SQL correlated columns filter and sort

60 Views Asked by At

I have a table with many columns with different types, which I am using to filter and sort results (it is similar to faceted search with sorting).

Let's consider 2 columns: A and B. For each column an index is created.

We want to query A=value ORDER BY B LIMIT 10.

If the planner will use A index then it must scan all rows with A=value and sort them by B.

If the planner will use B index then it scan all rows until finds 10 rows with A=value.

We have 2500000 rows in total, 50000 rows with A=value, so there is one A=value per 50 rows, so it thinks to scan only 50*10=500 rows to find 10 A=value rows. However, it is wrong, because there is correlation between both fields and A=value rows are not evenly distributed, but they are at the end of B index, so it actually need to scan more than 2000000 rows.
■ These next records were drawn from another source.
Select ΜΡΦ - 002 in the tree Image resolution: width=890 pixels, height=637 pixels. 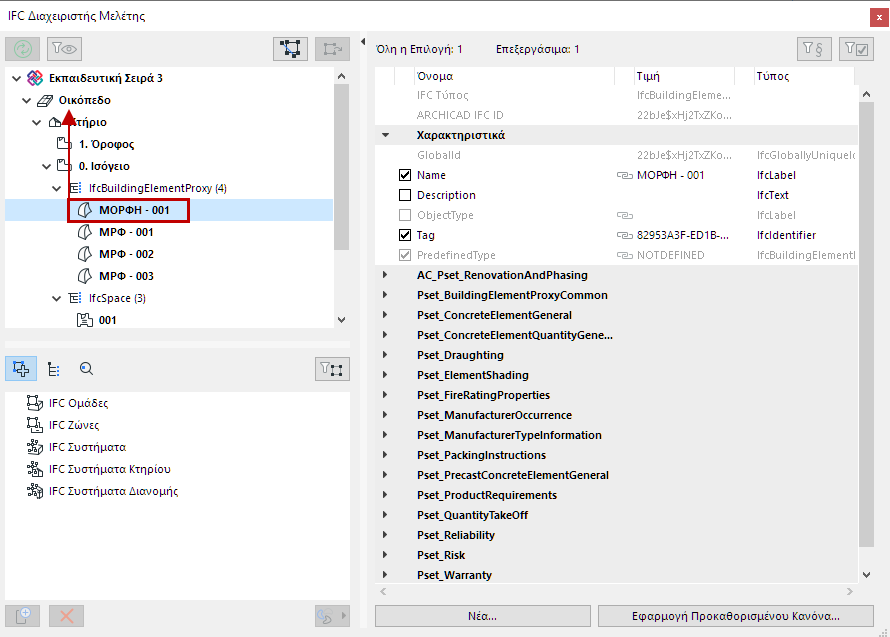126,254
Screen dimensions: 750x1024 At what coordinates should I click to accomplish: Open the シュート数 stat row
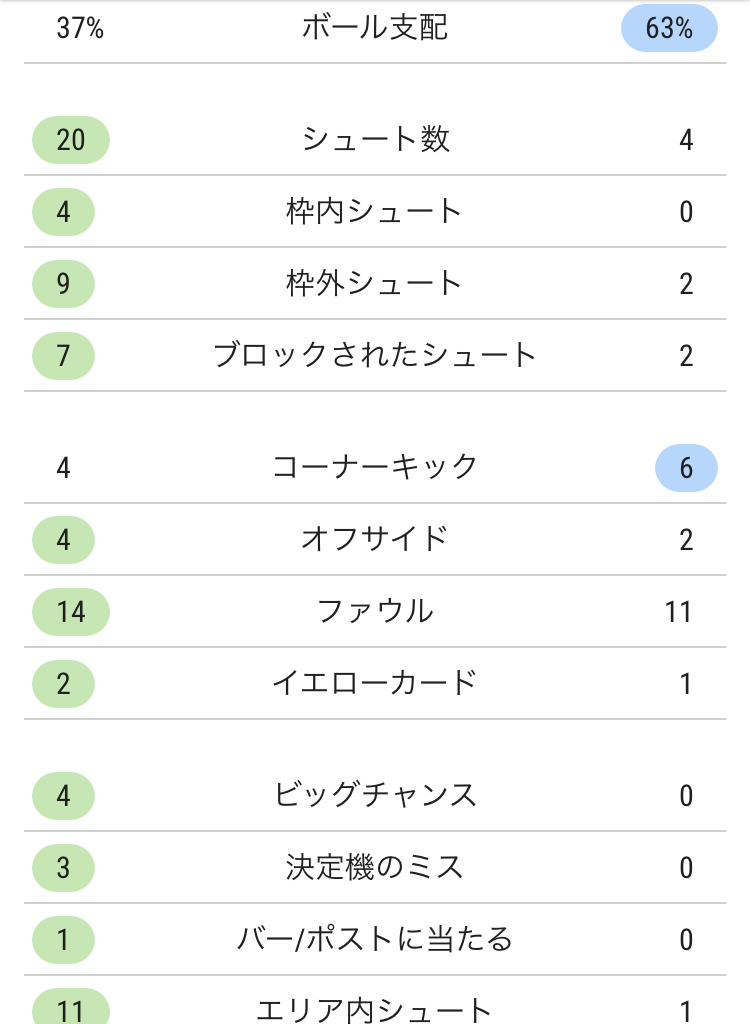click(x=375, y=140)
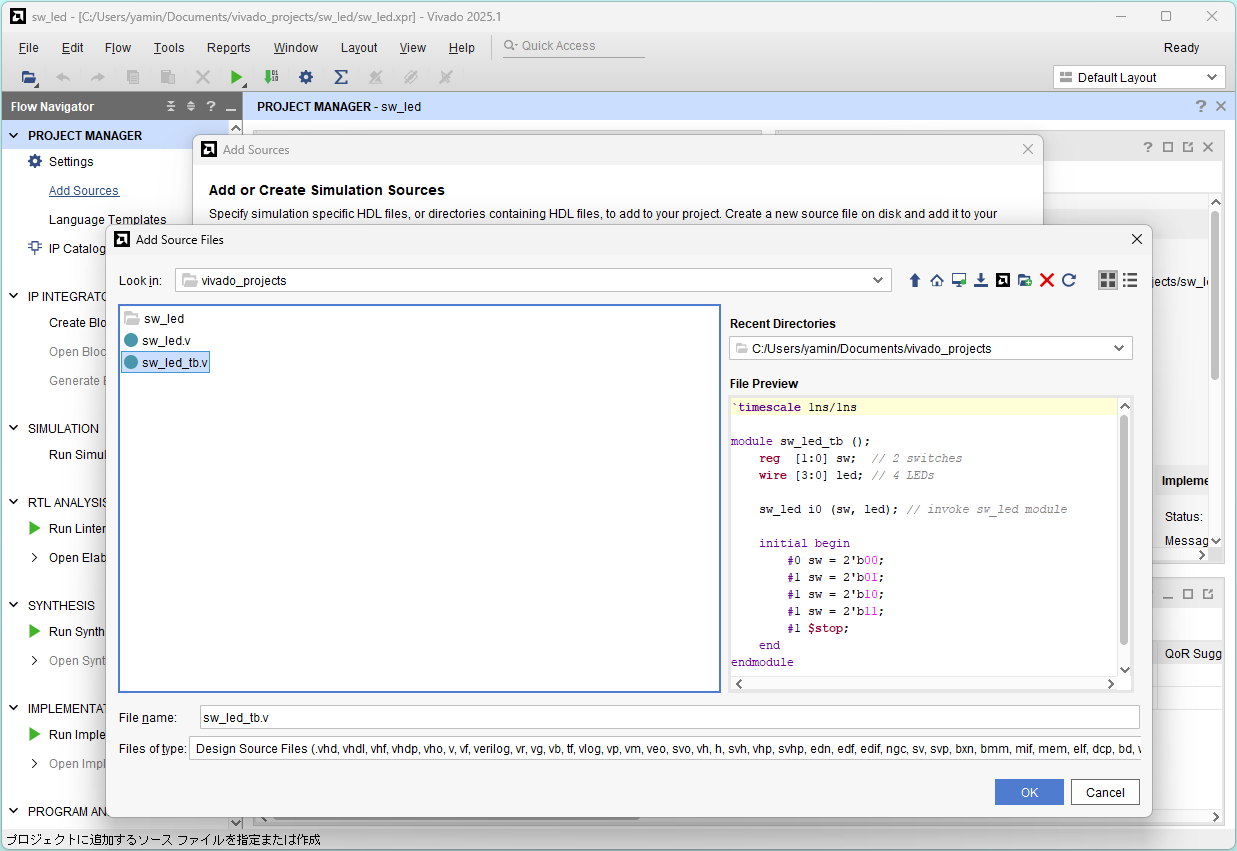Delete selected file using red X icon

(x=1047, y=281)
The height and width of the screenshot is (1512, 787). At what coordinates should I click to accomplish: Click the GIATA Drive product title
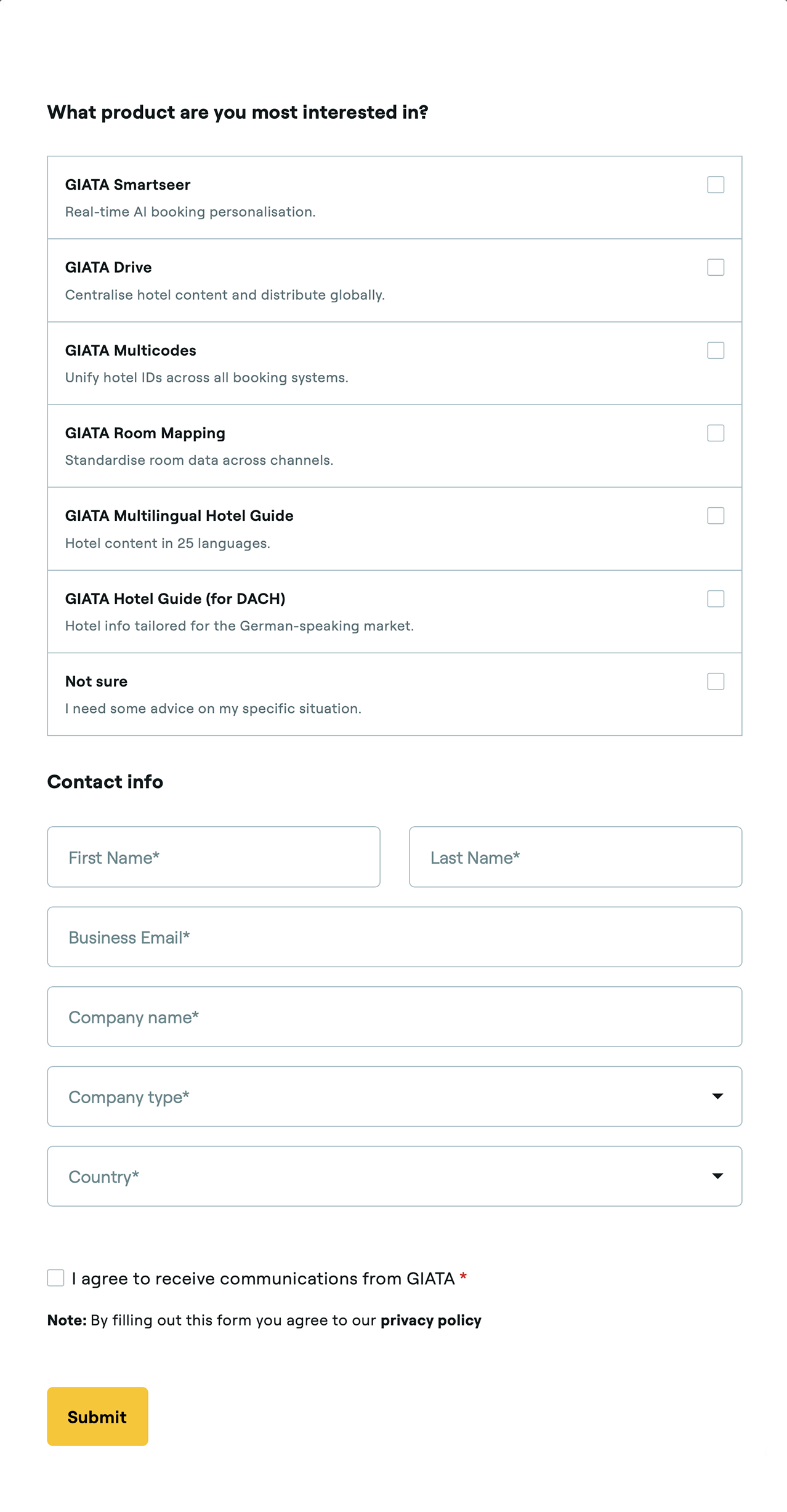coord(108,267)
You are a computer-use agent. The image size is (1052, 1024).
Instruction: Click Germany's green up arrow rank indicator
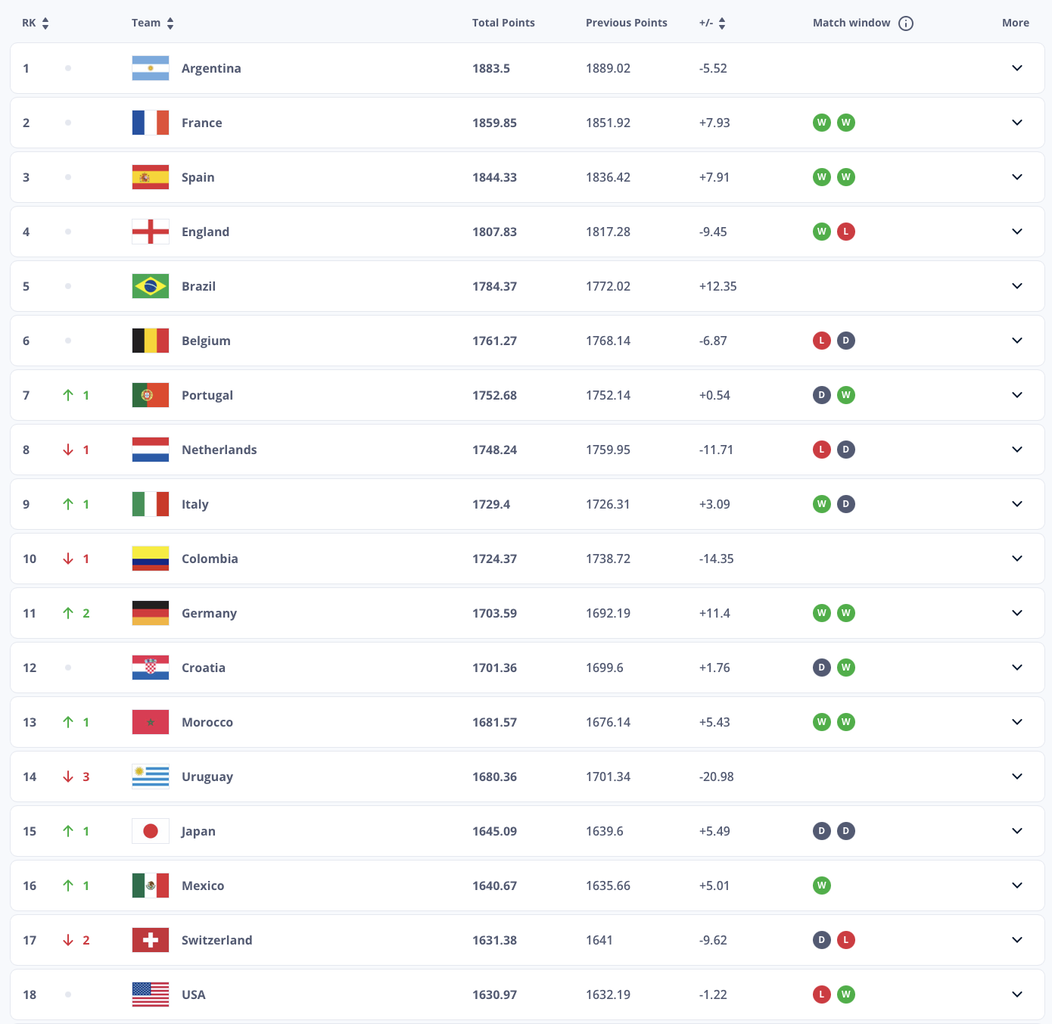[68, 613]
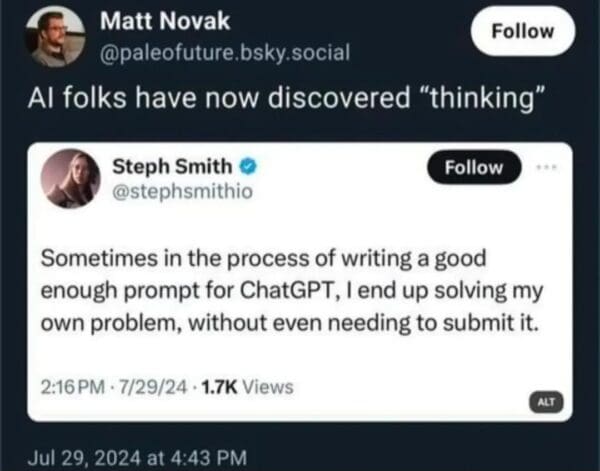Follow Matt Novak with the top Follow button
The width and height of the screenshot is (600, 471).
tap(522, 31)
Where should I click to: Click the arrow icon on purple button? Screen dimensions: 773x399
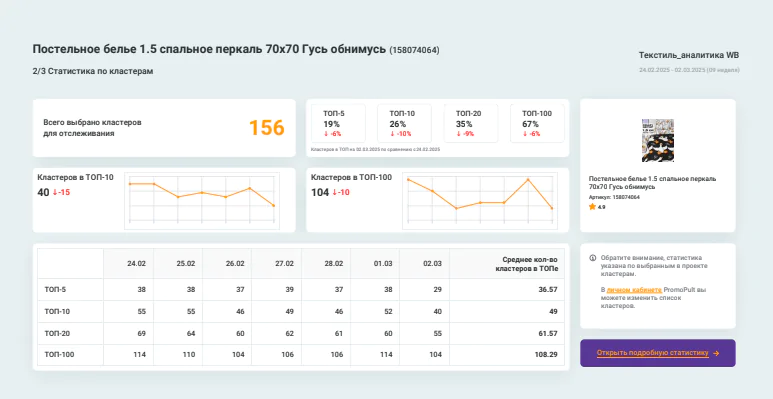click(716, 353)
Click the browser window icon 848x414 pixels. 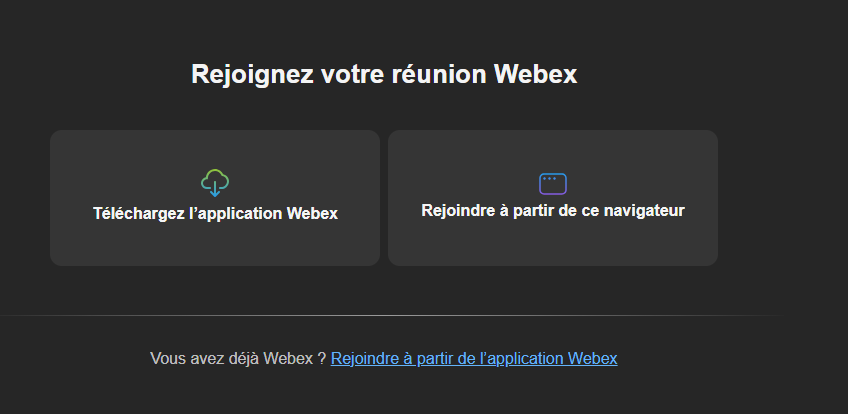tap(553, 183)
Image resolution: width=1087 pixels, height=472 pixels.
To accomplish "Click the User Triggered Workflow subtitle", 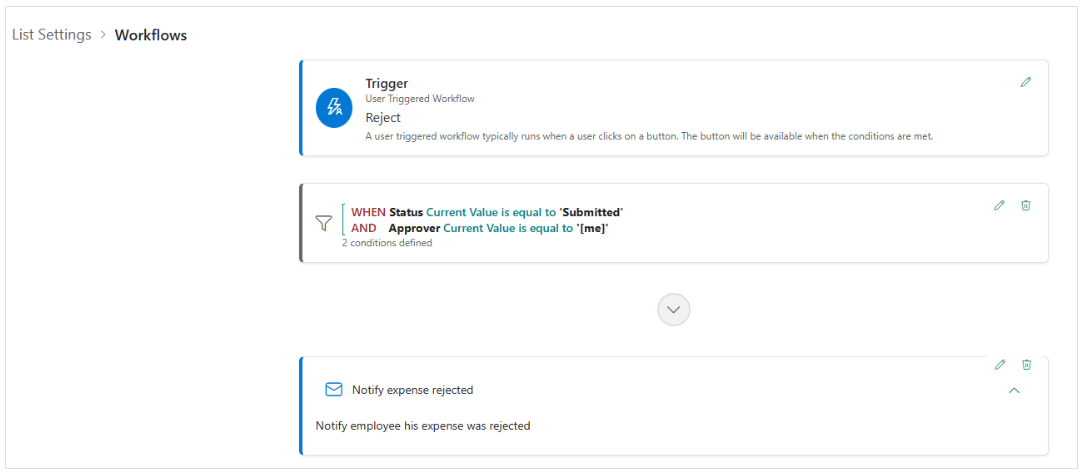I will (x=420, y=99).
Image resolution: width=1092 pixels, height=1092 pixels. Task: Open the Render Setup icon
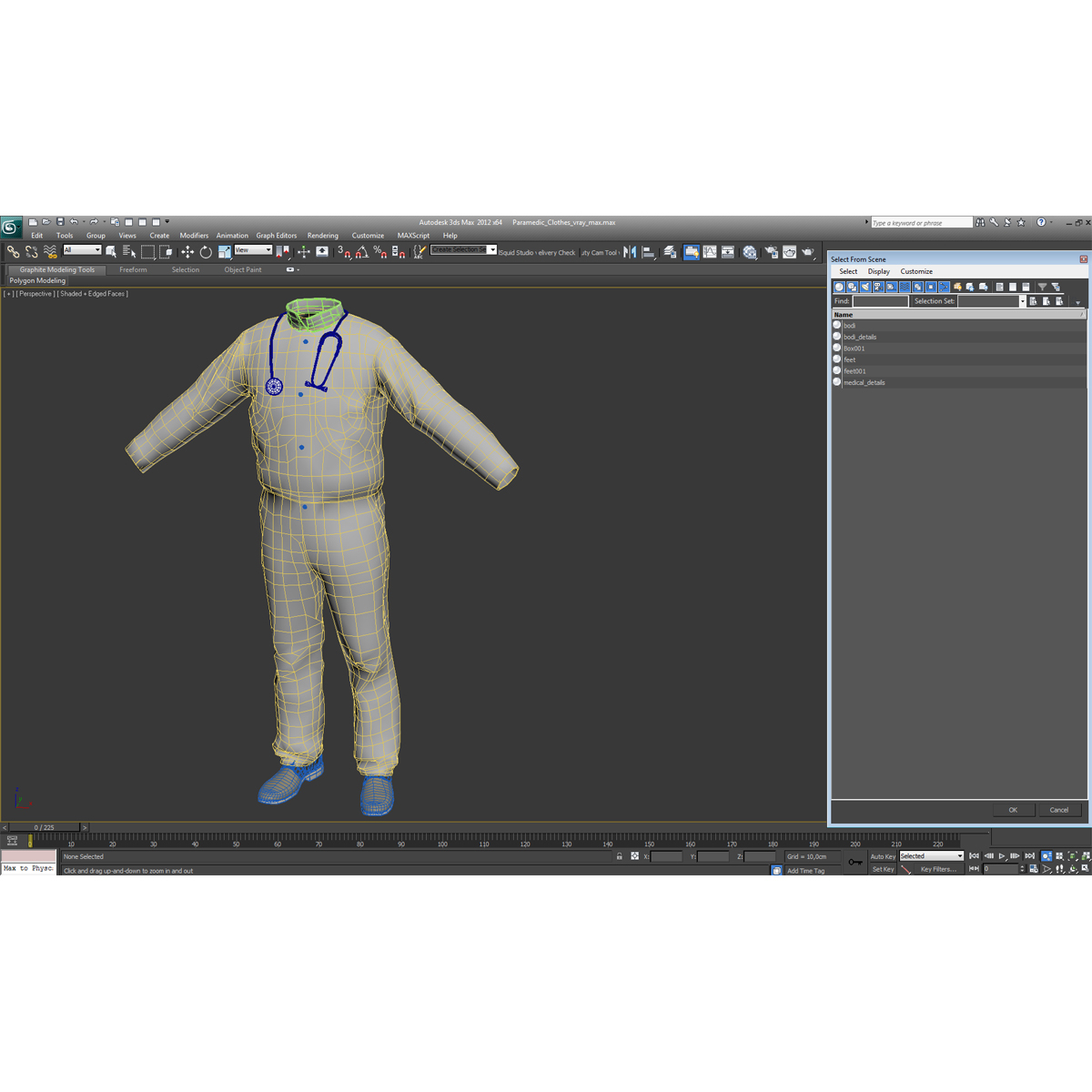[x=771, y=252]
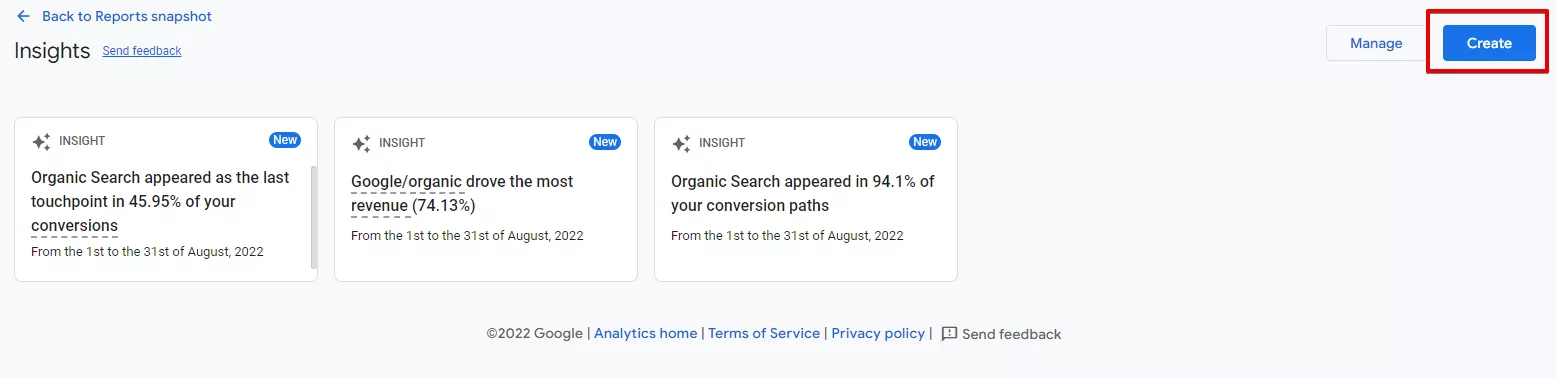Screen dimensions: 1556x378
Task: Click sparkle icon on conversion paths card
Action: (681, 143)
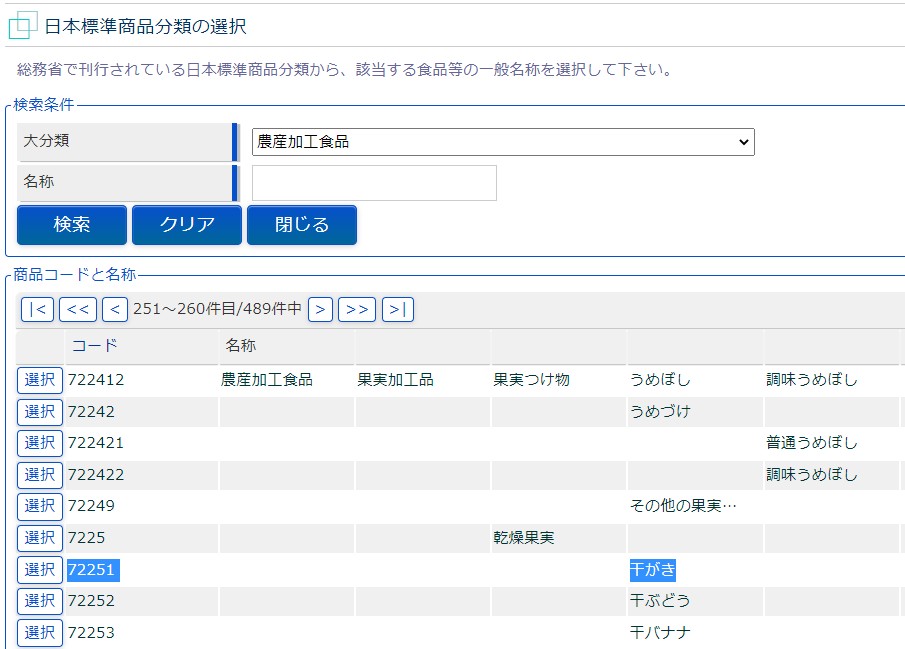
Task: Choose 選択 for code 722421
Action: click(40, 443)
If we disable B index then it is fine. However, we want B index for other queries.

How to solve the issue?

Creating (A,B ASC) index is not a good solution. Because there would be to many indexes and A might be of array type which doesn't support such index.

1

There are 1 best solutions below

1
jjanes On

There are no great general solutions for this. You can force it to not use the index on B for ordering on a case by case basis in SQL by adding some dummy operation to it, like:

ORDER BY B+0 LIMIT 10

or

ORDER BY B||'' LIMIT 10

There is always the possibility that some future version of PostgreSQL could "see through" these dummy operations and use that index anyway.

If the index on B is only desired to support equality comparisons, then you can make it a HASH index or a GIN index (via the btree_gin extension), which can't be used for ordering but can still be used for equality.